### Item position entries:
---

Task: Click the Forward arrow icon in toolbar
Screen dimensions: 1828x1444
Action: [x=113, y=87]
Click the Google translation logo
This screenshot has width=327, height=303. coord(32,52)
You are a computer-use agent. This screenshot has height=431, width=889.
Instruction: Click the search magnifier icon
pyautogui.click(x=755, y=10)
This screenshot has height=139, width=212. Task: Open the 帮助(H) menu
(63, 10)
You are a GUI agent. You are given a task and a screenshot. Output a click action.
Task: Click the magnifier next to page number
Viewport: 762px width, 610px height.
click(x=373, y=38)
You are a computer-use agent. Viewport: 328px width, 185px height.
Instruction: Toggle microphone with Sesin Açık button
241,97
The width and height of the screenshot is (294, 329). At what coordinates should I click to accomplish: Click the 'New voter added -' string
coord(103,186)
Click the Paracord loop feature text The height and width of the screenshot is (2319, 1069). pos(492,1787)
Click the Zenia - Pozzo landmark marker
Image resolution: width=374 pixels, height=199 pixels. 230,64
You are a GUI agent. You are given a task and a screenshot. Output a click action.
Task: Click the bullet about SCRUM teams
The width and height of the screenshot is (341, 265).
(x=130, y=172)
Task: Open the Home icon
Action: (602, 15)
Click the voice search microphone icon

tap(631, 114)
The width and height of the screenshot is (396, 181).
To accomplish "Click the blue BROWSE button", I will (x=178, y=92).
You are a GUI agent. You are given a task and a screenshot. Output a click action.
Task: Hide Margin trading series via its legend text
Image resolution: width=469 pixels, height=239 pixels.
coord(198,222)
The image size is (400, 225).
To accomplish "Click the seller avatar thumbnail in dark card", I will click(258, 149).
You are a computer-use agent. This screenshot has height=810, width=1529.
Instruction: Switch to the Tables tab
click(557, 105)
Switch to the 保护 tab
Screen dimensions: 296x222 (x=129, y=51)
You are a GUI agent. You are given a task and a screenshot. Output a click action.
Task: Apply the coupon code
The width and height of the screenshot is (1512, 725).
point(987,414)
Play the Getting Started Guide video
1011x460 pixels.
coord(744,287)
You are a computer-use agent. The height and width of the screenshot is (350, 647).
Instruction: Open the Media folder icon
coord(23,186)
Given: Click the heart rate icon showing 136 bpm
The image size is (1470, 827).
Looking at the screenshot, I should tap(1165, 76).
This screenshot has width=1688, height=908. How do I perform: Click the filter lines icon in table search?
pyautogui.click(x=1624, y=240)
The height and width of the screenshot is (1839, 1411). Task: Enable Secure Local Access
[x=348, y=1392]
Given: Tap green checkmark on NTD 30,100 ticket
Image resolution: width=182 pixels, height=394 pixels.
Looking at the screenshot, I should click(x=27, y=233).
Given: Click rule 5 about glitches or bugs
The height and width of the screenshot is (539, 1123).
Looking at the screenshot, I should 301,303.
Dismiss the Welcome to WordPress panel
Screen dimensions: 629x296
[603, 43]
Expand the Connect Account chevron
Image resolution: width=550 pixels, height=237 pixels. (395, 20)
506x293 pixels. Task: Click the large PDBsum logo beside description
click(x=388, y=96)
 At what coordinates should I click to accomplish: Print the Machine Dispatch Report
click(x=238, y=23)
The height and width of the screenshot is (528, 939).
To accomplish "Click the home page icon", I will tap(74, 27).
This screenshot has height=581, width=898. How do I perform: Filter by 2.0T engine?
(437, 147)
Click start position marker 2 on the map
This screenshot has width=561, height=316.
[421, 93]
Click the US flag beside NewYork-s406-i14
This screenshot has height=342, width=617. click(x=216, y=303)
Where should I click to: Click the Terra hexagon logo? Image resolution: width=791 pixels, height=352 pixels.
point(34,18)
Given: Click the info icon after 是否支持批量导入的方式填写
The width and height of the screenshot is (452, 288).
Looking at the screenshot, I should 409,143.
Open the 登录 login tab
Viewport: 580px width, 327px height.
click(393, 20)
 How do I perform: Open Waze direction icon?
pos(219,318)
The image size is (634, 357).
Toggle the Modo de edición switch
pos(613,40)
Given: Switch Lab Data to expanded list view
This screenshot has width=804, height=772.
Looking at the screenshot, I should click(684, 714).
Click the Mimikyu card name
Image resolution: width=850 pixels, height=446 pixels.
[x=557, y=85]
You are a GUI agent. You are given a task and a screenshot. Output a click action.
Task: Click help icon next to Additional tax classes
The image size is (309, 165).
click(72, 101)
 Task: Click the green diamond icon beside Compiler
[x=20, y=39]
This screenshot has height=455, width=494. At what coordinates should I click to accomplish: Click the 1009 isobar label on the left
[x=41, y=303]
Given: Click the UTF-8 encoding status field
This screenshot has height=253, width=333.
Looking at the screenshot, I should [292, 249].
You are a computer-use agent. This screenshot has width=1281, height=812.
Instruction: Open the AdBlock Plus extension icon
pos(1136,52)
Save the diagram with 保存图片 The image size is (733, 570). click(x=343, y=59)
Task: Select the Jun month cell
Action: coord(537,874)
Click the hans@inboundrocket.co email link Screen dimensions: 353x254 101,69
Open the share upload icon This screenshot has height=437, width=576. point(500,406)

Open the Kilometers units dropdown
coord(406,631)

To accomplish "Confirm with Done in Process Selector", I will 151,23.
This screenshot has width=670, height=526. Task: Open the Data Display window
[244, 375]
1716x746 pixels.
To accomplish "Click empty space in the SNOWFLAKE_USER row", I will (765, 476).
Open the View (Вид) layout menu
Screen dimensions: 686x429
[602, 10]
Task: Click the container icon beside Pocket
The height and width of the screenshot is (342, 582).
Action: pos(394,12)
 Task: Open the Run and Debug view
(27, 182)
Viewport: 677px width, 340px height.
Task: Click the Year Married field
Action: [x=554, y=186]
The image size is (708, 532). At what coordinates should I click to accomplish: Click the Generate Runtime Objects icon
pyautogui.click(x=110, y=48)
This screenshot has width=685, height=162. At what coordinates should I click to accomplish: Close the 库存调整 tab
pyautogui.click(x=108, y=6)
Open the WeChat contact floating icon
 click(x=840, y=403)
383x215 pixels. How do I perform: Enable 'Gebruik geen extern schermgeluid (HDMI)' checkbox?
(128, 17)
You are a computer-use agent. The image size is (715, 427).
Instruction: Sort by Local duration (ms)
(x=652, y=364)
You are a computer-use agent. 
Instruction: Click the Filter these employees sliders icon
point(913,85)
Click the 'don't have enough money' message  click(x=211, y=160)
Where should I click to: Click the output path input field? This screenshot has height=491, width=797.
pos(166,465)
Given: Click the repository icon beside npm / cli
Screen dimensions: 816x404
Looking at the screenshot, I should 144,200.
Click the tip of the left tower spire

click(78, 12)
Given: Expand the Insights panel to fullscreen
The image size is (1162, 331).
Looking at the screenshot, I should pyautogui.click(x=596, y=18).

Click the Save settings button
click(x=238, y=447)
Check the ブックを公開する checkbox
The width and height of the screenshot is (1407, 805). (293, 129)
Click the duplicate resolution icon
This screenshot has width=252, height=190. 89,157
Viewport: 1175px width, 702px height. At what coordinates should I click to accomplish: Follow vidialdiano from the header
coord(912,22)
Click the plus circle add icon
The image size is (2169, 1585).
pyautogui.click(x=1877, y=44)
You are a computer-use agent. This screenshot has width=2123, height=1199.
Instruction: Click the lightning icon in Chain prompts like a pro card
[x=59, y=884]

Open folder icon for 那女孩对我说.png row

---

### Given instruction:
Rewrite all of the entries above, replacing "You are a computer-use agent" with "You are a desktop automation agent" and leaving everything else as it is.

### Solution for this task:
Task: Click the Forward arrow icon in toolbar
Screen dimensions: 1828x1444
Action: [x=113, y=87]
Click the Google translation logo
This screenshot has width=327, height=303. coord(32,52)
You are a desktop automation agent. This screenshot has height=431, width=889.
Instruction: Click the search magnifier icon
pyautogui.click(x=755, y=10)
This screenshot has height=139, width=212. Task: Open the 帮助(H) menu
(63, 10)
You are a GUI agent. You are given a task and a screenshot. Output a click action.
Task: Click the magnifier next to page number
Viewport: 762px width, 610px height.
click(x=373, y=38)
You are a desktop automation agent. Viewport: 328px width, 185px height.
Instruction: Toggle microphone with Sesin Açık button
241,97
The width and height of the screenshot is (294, 329). At what coordinates should I click to accomplish: Click the 'New voter added -' string
coord(103,186)
Click the Paracord loop feature text The height and width of the screenshot is (2319, 1069). pos(492,1787)
Click the Zenia - Pozzo landmark marker
Image resolution: width=374 pixels, height=199 pixels. 230,64
You are a GUI agent. You are given a task and a screenshot. Output a click action.
Task: Click the bullet about SCRUM teams
The width and height of the screenshot is (341, 265).
(x=130, y=172)
Task: Open the Home icon
Action: (602, 15)
Click the voice search microphone icon

tap(631, 114)
The width and height of the screenshot is (396, 181).
To accomplish "Click the blue BROWSE button", I will (x=178, y=92).
You are a GUI agent. You are given a task and a screenshot. Output a click action.
Task: Hide Margin trading series via its legend text
Image resolution: width=469 pixels, height=239 pixels.
coord(198,222)
The image size is (400, 225).
To accomplish "Click the seller avatar thumbnail in dark card", I will click(258, 149).
You are a desktop automation agent. This screenshot has height=810, width=1529.
Instruction: Switch to the Tables tab
click(557, 105)
Switch to the 保护 tab
Screen dimensions: 296x222 (x=129, y=51)
You are a GUI agent. You are given a task and a screenshot. Output a click action.
Task: Apply the coupon code
The width and height of the screenshot is (1512, 725).
point(987,414)
Play the Getting Started Guide video
1011x460 pixels.
coord(744,287)
You are a desktop automation agent. The height and width of the screenshot is (350, 647).
Instruction: Open the Media folder icon
coord(23,186)
Given: Click the heart rate icon showing 136 bpm
The image size is (1470, 827).
Looking at the screenshot, I should tap(1165, 76).
This screenshot has width=1688, height=908. How do I perform: Click the filter lines icon in table search?
pyautogui.click(x=1624, y=240)
The height and width of the screenshot is (1839, 1411). Task: Enable Secure Local Access
[x=348, y=1392]
Given: Tap green checkmark on NTD 30,100 ticket
Image resolution: width=182 pixels, height=394 pixels.
Looking at the screenshot, I should click(x=27, y=233).
Given: Click rule 5 about glitches or bugs
The height and width of the screenshot is (539, 1123).
Looking at the screenshot, I should 301,303.
Dismiss the Welcome to WordPress panel
Screen dimensions: 629x296
[603, 43]
Expand the Connect Account chevron
Image resolution: width=550 pixels, height=237 pixels. (395, 20)
506x293 pixels. Task: Click the large PDBsum logo beside description
click(x=388, y=96)
 At what coordinates should I click to accomplish: Print the Machine Dispatch Report
click(x=238, y=23)
The height and width of the screenshot is (528, 939).
To accomplish "Click the home page icon", I will tap(74, 27).
This screenshot has height=581, width=898. How do I perform: Filter by 2.0T engine?
(437, 147)
Click start position marker 2 on the map
This screenshot has width=561, height=316.
[421, 93]
Click the US flag beside NewYork-s406-i14
This screenshot has height=342, width=617. click(x=216, y=303)
Where should I click to: Click the Terra hexagon logo? Image resolution: width=791 pixels, height=352 pixels.
point(34,18)
Given: Click the info icon after 是否支持批量导入的方式填写
The width and height of the screenshot is (452, 288).
Looking at the screenshot, I should 409,143.
Open the 登录 login tab
Viewport: 580px width, 327px height.
click(393, 20)
 How do I perform: Open Waze direction icon?
pos(219,318)
The image size is (634, 357).
Toggle the Modo de edición switch
pos(613,40)
Given: Switch Lab Data to expanded list view
This screenshot has width=804, height=772.
Looking at the screenshot, I should click(684, 714).
Click the Mimikyu card name
Image resolution: width=850 pixels, height=446 pixels.
[x=557, y=85]
You are a GUI agent. You are given a task and a screenshot. Output a click action.
Task: Click help icon next to Additional tax classes
The image size is (309, 165).
click(72, 101)
 Task: Click the green diamond icon beside Compiler
[x=20, y=39]
This screenshot has height=455, width=494. At what coordinates should I click to accomplish: Click the 1009 isobar label on the left
[x=41, y=303]
Given: Click the UTF-8 encoding status field
This screenshot has height=253, width=333.
Looking at the screenshot, I should [292, 249].
You are a desktop automation agent. This screenshot has width=1281, height=812.
Instruction: Open the AdBlock Plus extension icon
pos(1136,52)
Save the diagram with 保存图片 The image size is (733, 570). click(x=343, y=59)
Task: Select the Jun month cell
Action: coord(537,874)
Click the hans@inboundrocket.co email link Screen dimensions: 353x254 101,69
Open the share upload icon This screenshot has height=437, width=576. point(500,406)

Open the Kilometers units dropdown
coord(406,631)

To accomplish "Confirm with Done in Process Selector", I will 151,23.
This screenshot has width=670, height=526. Task: Open the Data Display window
[244, 375]
1716x746 pixels.
To accomplish "Click empty space in the SNOWFLAKE_USER row", I will (765, 476).
Open the View (Вид) layout menu
Screen dimensions: 686x429
[602, 10]
Task: Click the container icon beside Pocket
The height and width of the screenshot is (342, 582).
Action: pos(394,12)
 Task: Open the Run and Debug view
(27, 182)
Viewport: 677px width, 340px height.
Task: Click the Year Married field
Action: [x=554, y=186]
The image size is (708, 532). At what coordinates should I click to accomplish: Click the Generate Runtime Objects icon
pyautogui.click(x=110, y=48)
This screenshot has width=685, height=162. At what coordinates should I click to accomplish: Close the 库存调整 tab
pyautogui.click(x=108, y=6)
Open the WeChat contact floating icon
 click(x=840, y=403)
383x215 pixels. How do I perform: Enable 'Gebruik geen extern schermgeluid (HDMI)' checkbox?
(128, 17)
You are a desktop automation agent. The image size is (715, 427).
Instruction: Sort by Local duration (ms)
(x=652, y=364)
You are a desktop automation agent. 
Instruction: Click the Filter these employees sliders icon
point(913,85)
Click the 'don't have enough money' message  click(x=211, y=160)
Where should I click to: Click the output path input field? This screenshot has height=491, width=797.
pos(166,465)
Given: Click the repository icon beside npm / cli
Screen dimensions: 816x404
Looking at the screenshot, I should 144,200.
Click the tip of the left tower spire

click(78, 12)
Given: Expand the Insights panel to fullscreen
The image size is (1162, 331).
Looking at the screenshot, I should pyautogui.click(x=596, y=18).

Click the Save settings button
click(x=238, y=447)
Check the ブックを公開する checkbox
The width and height of the screenshot is (1407, 805). (293, 129)
Click the duplicate resolution icon
This screenshot has width=252, height=190. 89,157
Viewport: 1175px width, 702px height. At what coordinates should I click to accomplish: Follow vidialdiano from the header
coord(912,22)
Click the plus circle add icon
The image size is (2169, 1585).
pyautogui.click(x=1877, y=44)
You are a desktop automation agent. This screenshot has width=2123, height=1199.
Instruction: Click the lightning icon in Chain prompts like a pro card
[x=59, y=884]

Open folder icon for 那女孩对我说.png row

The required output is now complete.